En un hecho curioso ocurrido en la ciudad de Rawson, Chubut, un llamado desesperado a la policía alertó sobre disturbios en un edificio. El motivo: una familia estaba preparando un asado para almorzar en pleno Viernes Santo, lo que desató la preocupación del denunciante por ir en contra de las tradiciones católicas.
Según reportes del Diario Jornada, la noche del viernes pasado, los efectivos policiales acudieron al edificio Almirante Brown tras recibir el llamado de emergencia. Al llegar al lugar, esperaban encontrarse con una situación delicada, pero en cambio se toparon con una escena bastante diferente: una familia disfrutando de un almuerzo asado en su departamento.

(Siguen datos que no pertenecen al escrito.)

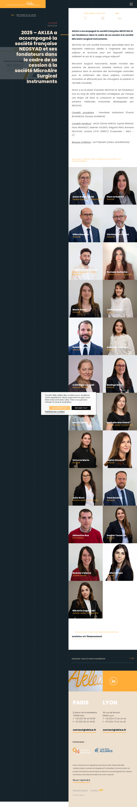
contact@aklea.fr (84, 729)
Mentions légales (80, 790)
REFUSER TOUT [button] (81, 408)
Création (96, 790)
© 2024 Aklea (78, 795)
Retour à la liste (23, 15)
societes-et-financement (87, 636)
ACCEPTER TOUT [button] (59, 408)
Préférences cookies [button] (55, 411)
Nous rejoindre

La sorpresa fue aún mayor cuando el denunciante explicó que había llamado a la policía debido a que consideraba un pecado consumir carne en Viernes Santo, día en que la tradición católica establece la abstinencia de este alimento.
Los agentes constataron que no había ninguna actividad irregular ni motivo para intervenir, tomaron los datos del asador y se retiraron del lugar. Por otro lado, el denunciante expresó su indignación llamando al encargado del edificio para quejarse del supuesto “pecado” cometido por sus vecinos.